In Silicon Valley, data is inviolable; it is close to a religious belief that you can never have too much data, and deleting is often an afterthought. Note that for the first two years of its life, Google's Gmail didn't even have a delete button; the company believed everyone would want to store all email forever. And it wasn't until 2012 that Facebook figured out how to erase photos from its servers after a user pressed delete.

Meanwhile, the entire premise of the field of "big data" is that the more data you have, the more useful your product becomes, because the analysis of lots of user data can itself lead to new insights and features.

It's not all hype, either. There is a good chance you love some of the many tech products that could only have come about because tech companies saved and analyzed your data.

Among these are Google's spell checker, translation service, traffic maps and search suggestions; Amazon.com's AMZN -0.02% media and product recommendations; and Facebook's personalized News Feed and friend suggestions.

Plus, there's all the data that allows for the targeted advertising that pays for free sites. Without saving and analyzing our information, it's hard to see how ad-based Internet giants could exist.

Yet the costs of the Forever Internet sometime seem just as towering as the benefits. Caches of data about you residing out on servers and devices you don't control are a honey pot for the National Security Agency, hackers and your aggrieved ex.

WRITTEN TASKS:
A - Check each statement against the passage above on saving user data and mark it yes or no, quoting the words that decide it.
(i) Gmail had no delete button for its first two years.
(ii) Facebook could erase photos from its servers before 2012.
(iii) Targeted advertising pays for free sites.
B - Answer these from the passage above on saving user data:
(i) Which two Facebook features does it list?
(ii) Besides hackers and your aggrieved ex, who is drawn to caches of data about you?
(iii) Under the premise of "big data," what happens to a product as you have more data?
C - Transcribe a section of the passage above on saving user data, starting with "Yet the costs" and going on through "your aggrieved ex.".

DATA BLOCK:
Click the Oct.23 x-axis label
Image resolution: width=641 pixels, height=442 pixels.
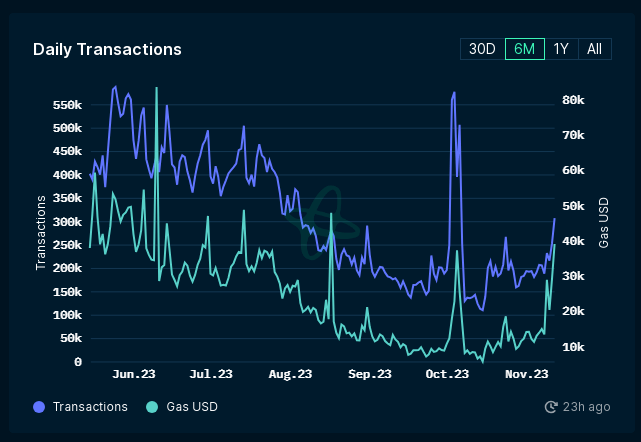[x=447, y=374]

REPLIES:
A -
(i) Yes: "for the first two years of its life, Google's Gmail didn't even have a delete button"
(ii) No: "it wasn't until 2012 that Facebook figured out how to erase photos from its servers after a user pressed delete"
(iii) Yes: "all the data that allows for the targeted advertising that pays for free sites"

B -
(i) The personalized News Feed and friend suggestions.
(ii) The National Security Agency.
(iii) It becomes more useful.

C -
Yet the costs of the Forever Internet sometime seem just as towering as the benefits. Caches of data about you residing out on servers and devices you don't control are a honey pot for the National Security Agency, hackers and your aggrieved ex.